Henry began with internet research – of course, he’s fourteen and everything begins with the internet. He came up with a plan and put it on paper showing us the front, side, and top scheme of what the wall would look like. He made an interlocking pattern for stability. Then he researched materials, where to buy, and what adhesive to bind them together. Finally, he was ready to order materials for delivery. That was a biggy since he was then spending real money. Bricks were delivered (not without drama over missed shipments and duplicate shipments). A pile of bricks then had to be made into a real structure according to his plan. There were only three bricks left over – now I call that great planning.

Measure for sure
Following the plan

Amazing! It worked. He built it just as he envisioned it. Now we have exactly what I wanted, and his brain and hands created it entirely. What a legacy!

Partially built

Things That Matter

Originally posted on A Way with Words blog

In the hustle bustle of our everyday life, we lose sight of things that matter, even if they are right in front of us.  I was attempting to clean up my office area in the library/cat grotto. It is one of those tasks that never really ends, just begins – again and again. I get it mostly done then find something I meant to read or something I want to ponder or write and there goes an hour or two. By the time I’ve come back to the task, I’ve lost momentum and the remaining mess is shuffled to a corner until tomorrow or mañana, whichever comes first.
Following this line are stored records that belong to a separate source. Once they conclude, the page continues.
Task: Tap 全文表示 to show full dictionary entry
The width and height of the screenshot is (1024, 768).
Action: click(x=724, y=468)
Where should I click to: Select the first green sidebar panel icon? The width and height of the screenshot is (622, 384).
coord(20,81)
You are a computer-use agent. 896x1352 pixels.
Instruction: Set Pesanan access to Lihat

Along the way, I rediscover treasures. They are treasures of the heart. Part of the beauty of having a special place of my own to write, read, and think is that I surround myself with what my husband calls stuff. Photos, cherished books, posters, artwork, and objets d’art that have meaning for me. If piled all together they wouldn’t have the market value of a head of lettuce.
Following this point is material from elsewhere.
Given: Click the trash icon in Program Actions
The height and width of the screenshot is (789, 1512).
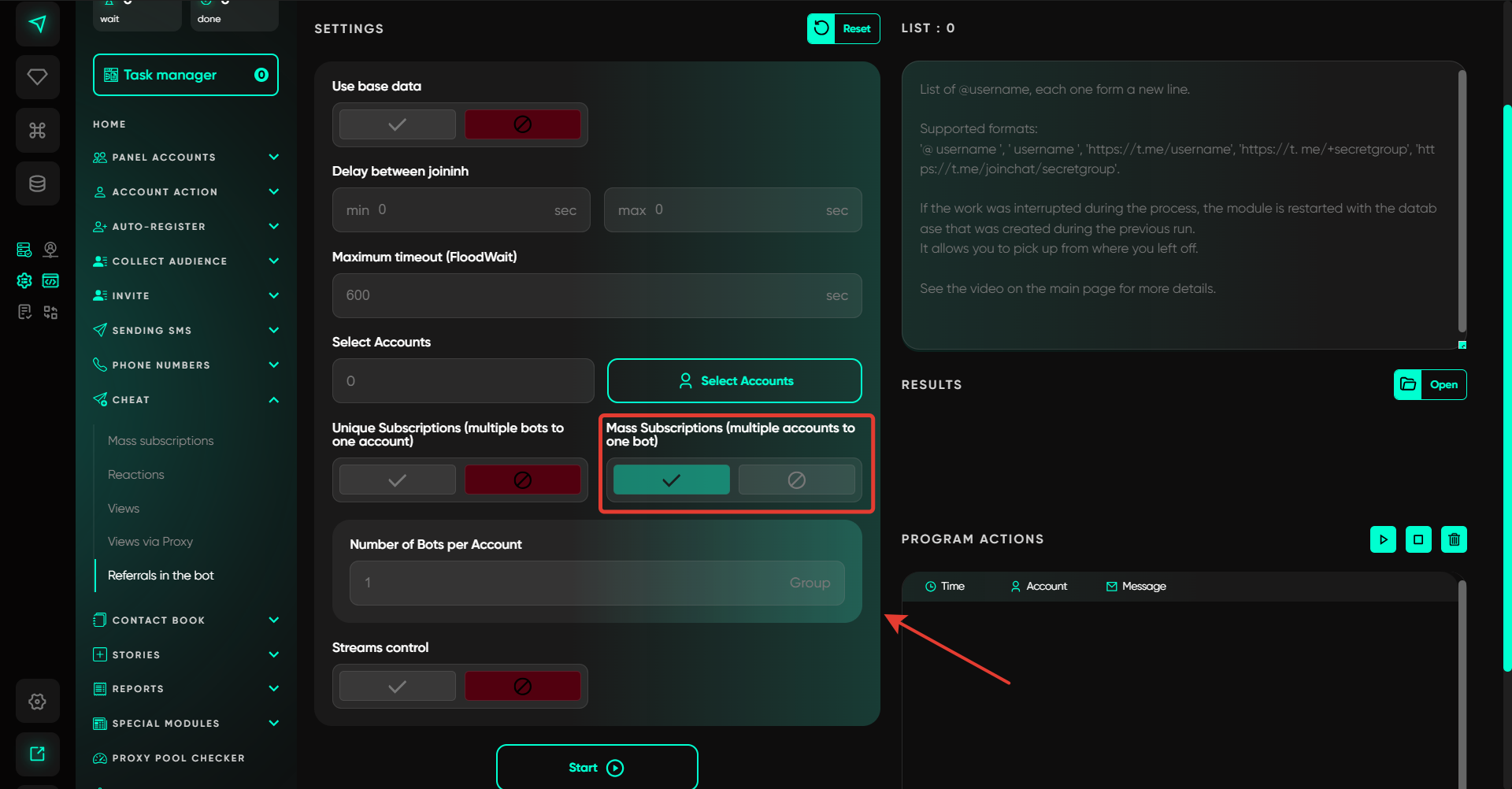Looking at the screenshot, I should tap(1454, 539).
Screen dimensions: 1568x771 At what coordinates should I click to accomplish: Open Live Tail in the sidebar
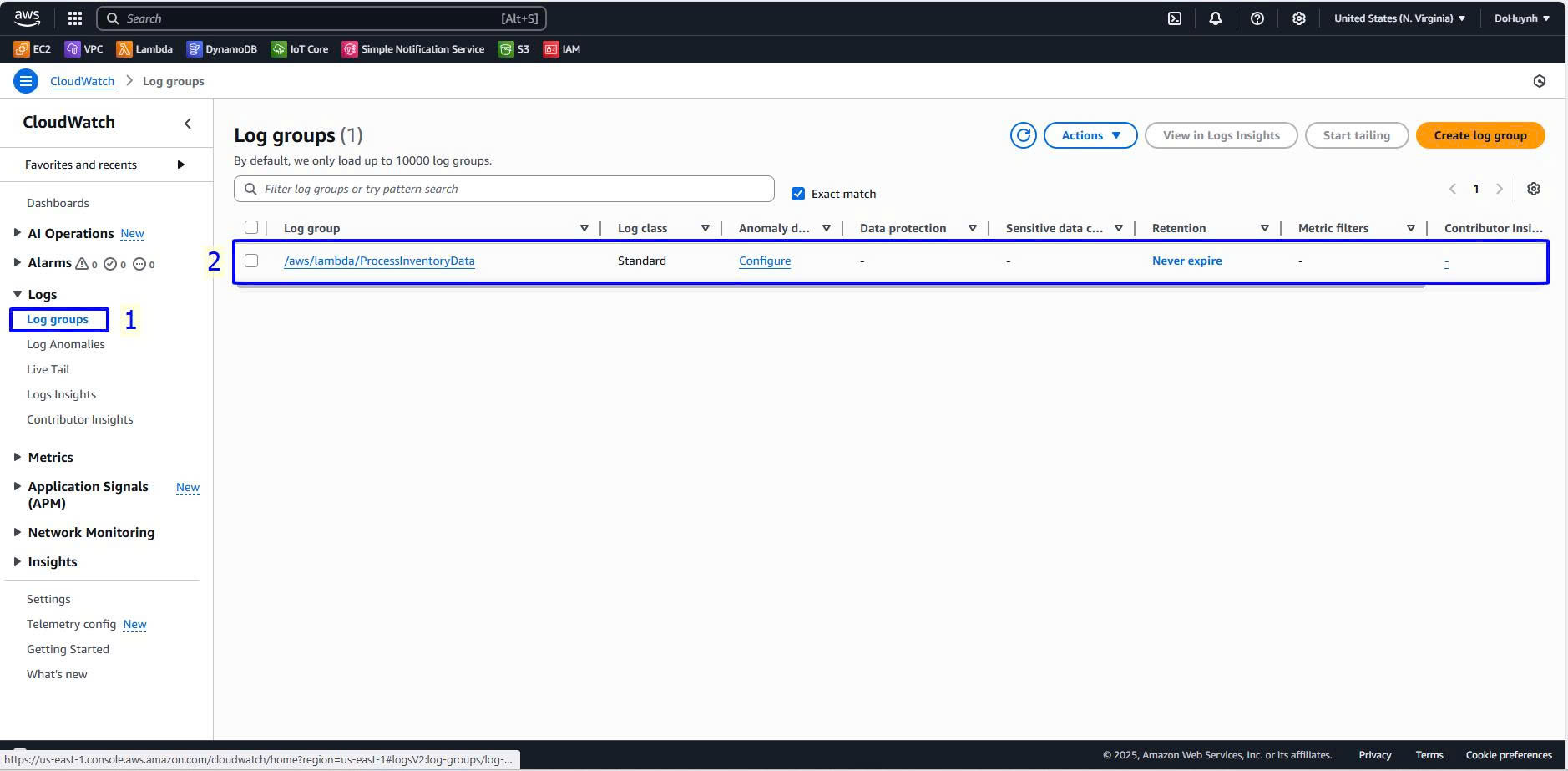point(48,369)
On the wall above my desk is a homemade birthday card from my grandson when he was eight or nine. Homemade in every respect. He made the paper and then printed the greeting on it. It reads Happy Birthday Grandma. You have a heart of pure – there he glued some gold fragments in the middle of the paper. It is signed Love Henry. There is no currency that can equal the value of that piece of handmade paper.  
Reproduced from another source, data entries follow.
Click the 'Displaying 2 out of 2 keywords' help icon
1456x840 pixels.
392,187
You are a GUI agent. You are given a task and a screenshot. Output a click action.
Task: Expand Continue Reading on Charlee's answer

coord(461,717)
On the wall next to it is one of Ben’s Bells that I found one evening when I was out with friends. It is a pay-it-forward symbol of intentional kindness. The story behind it is of a two-year-old boy who died suddenly in 2002. His grieving mother and family began making ceramic wind chimes to heal their grief. They were joined by others who helped. Four hundred bells were made and distributed around Tucson in random places on the first anniversary of Ben’s death. The one I found was hanging on a tree branch in a restaurant parking lot – it says “Be Kind”. Thousands of people joined the effort to make and distribute the bells. The movement grew as a non-profit educational program of kindness in schools and businesses all over the world. Every school I’ve been to around Oro Valley has a kindness program with the Ben’s Bells logo at the center of it. The green Be Kind symbol is displayed on school walls as a reminder. Awards are given at the end of the year to students who have displayed kindness toward others.

Those are just a couple of items that make my fortune more valuable than gems, or gold, or silver.

Ten Years Later

Rutherford B 2012
Rutherford B 2022

I just looked back on this lame blog that was started ten years ago. It has been abysmally neglected in the intervening time. Ten years ago Steady Eddy (I named my family in my first blog post and will stick to those names to protect the innocent) and I were spending a good deal of time as caregivers for our grandson while his mom, our Athena, worked hard to support them. It was our pleasure, our delight, and our privilege. We had a world of fun watching him grow. He is a very bright, very charming person who, even at age three, taught us a lot. Now he is thirteen, on the brink of manhood, taller than his grandmother – but not yet his grandfather. He is still teaching – me about computers, the internet, and, other stuff I didn’t know I needed to know, instead of me teaching him reading and writing. Time doesn’t just fly, it rockets.